***** MATERIAL PROVIDED

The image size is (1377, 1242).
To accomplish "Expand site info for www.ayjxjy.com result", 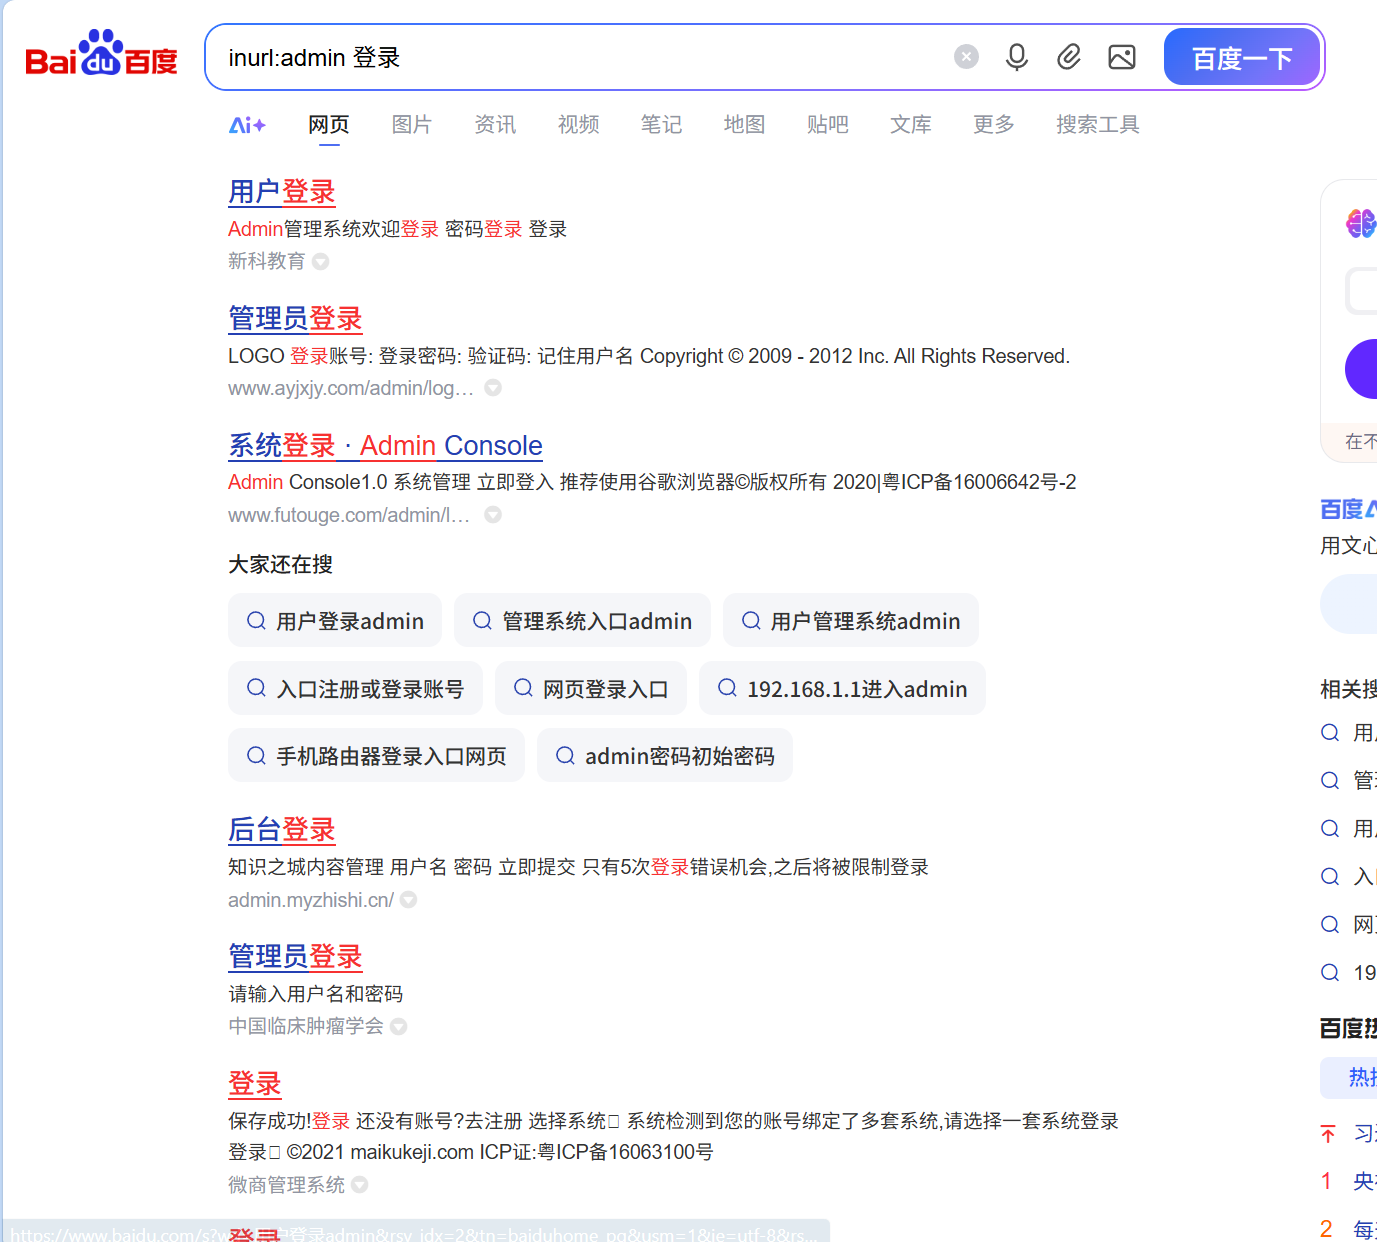I will click(x=492, y=388).
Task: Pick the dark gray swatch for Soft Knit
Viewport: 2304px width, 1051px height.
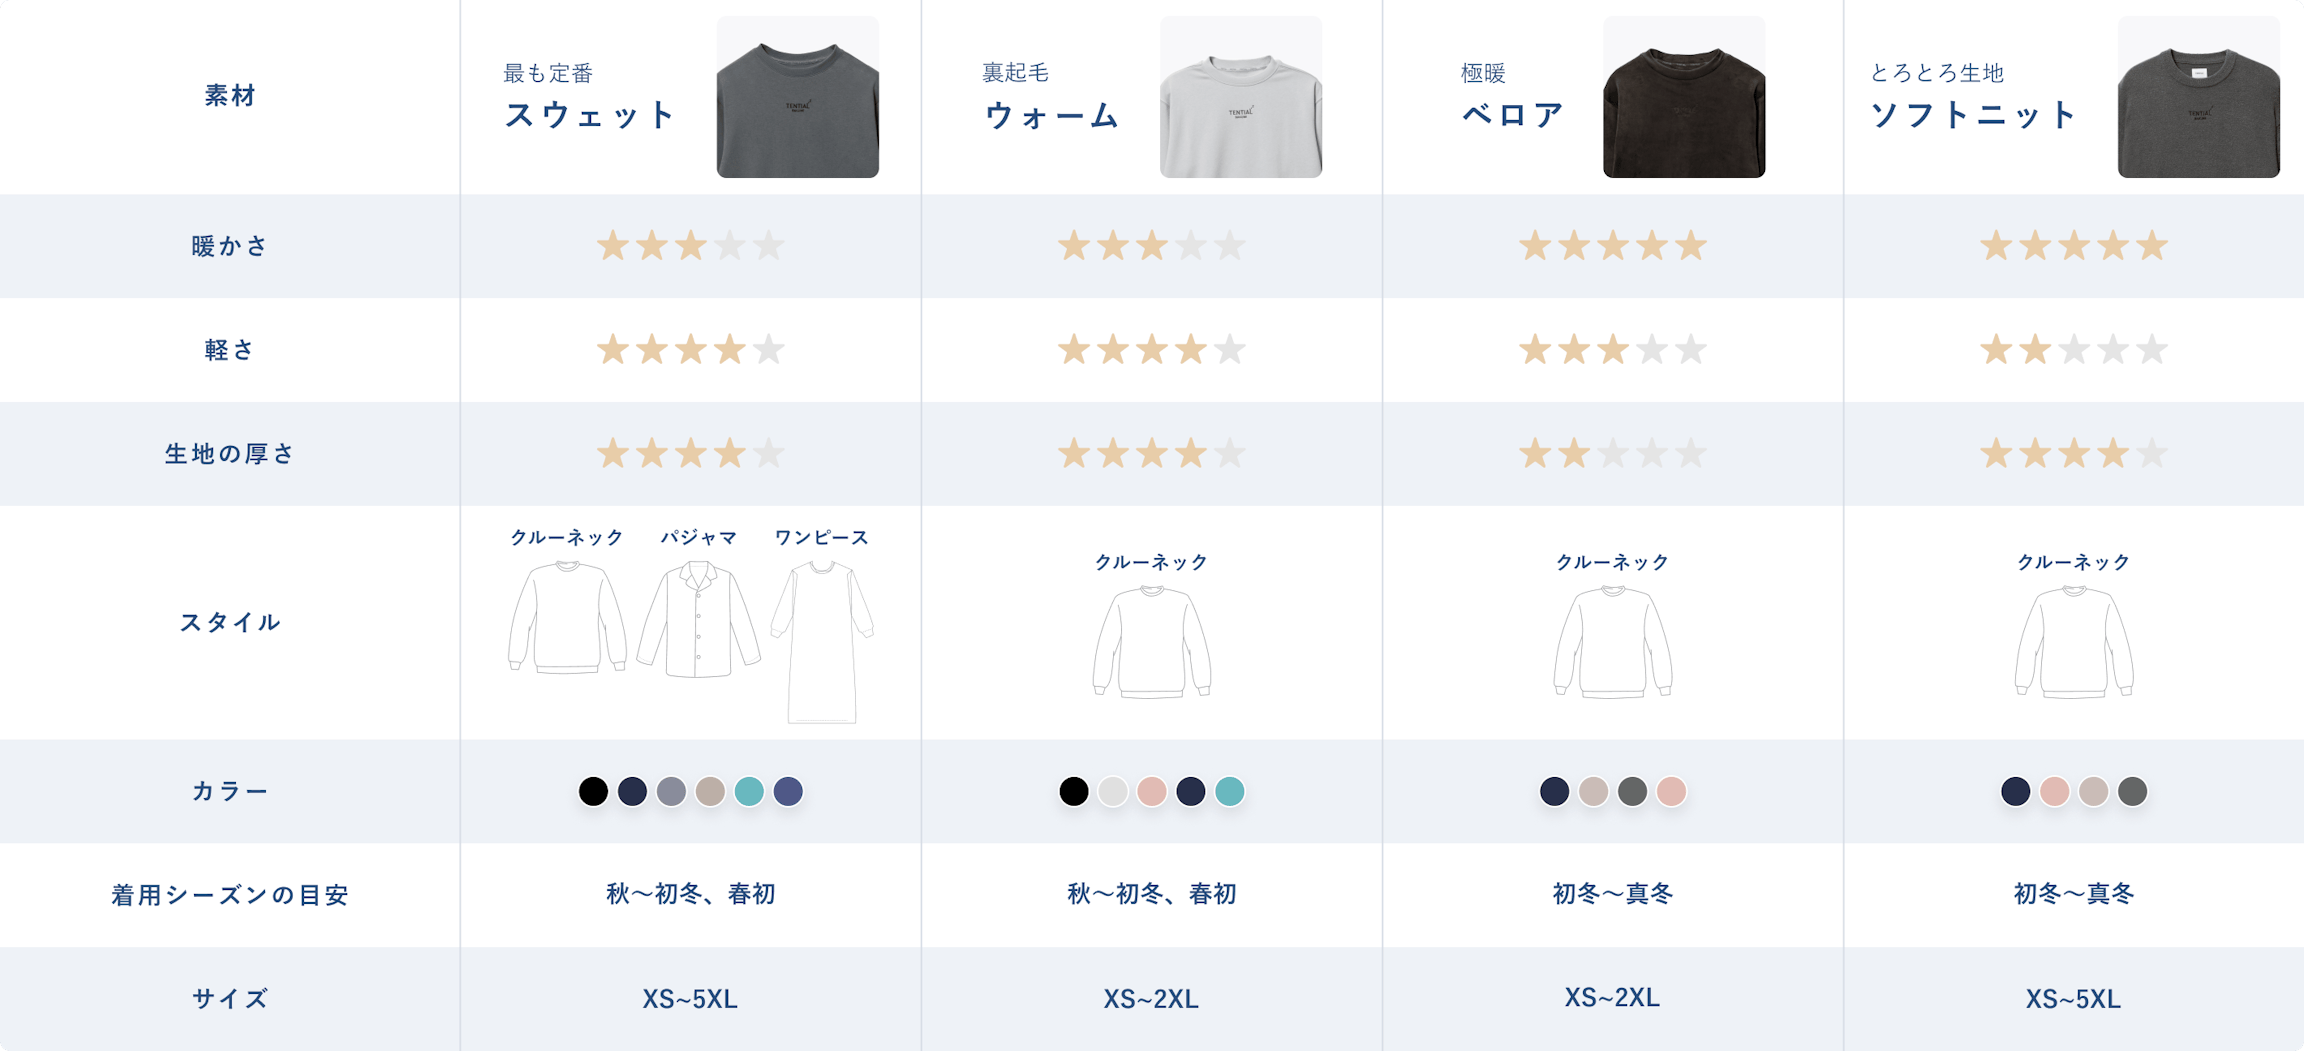Action: pyautogui.click(x=2132, y=791)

**********

**STATED PROBLEM:**
Copy the entries from the line containing "Task: Pick the dark gray swatch for Soft Knit" through the end of the entries, both ends included, without the pictures.

**RESPONSE TO THE EXERCISE:**
Task: Pick the dark gray swatch for Soft Knit
Viewport: 2304px width, 1051px height.
Action: pyautogui.click(x=2132, y=791)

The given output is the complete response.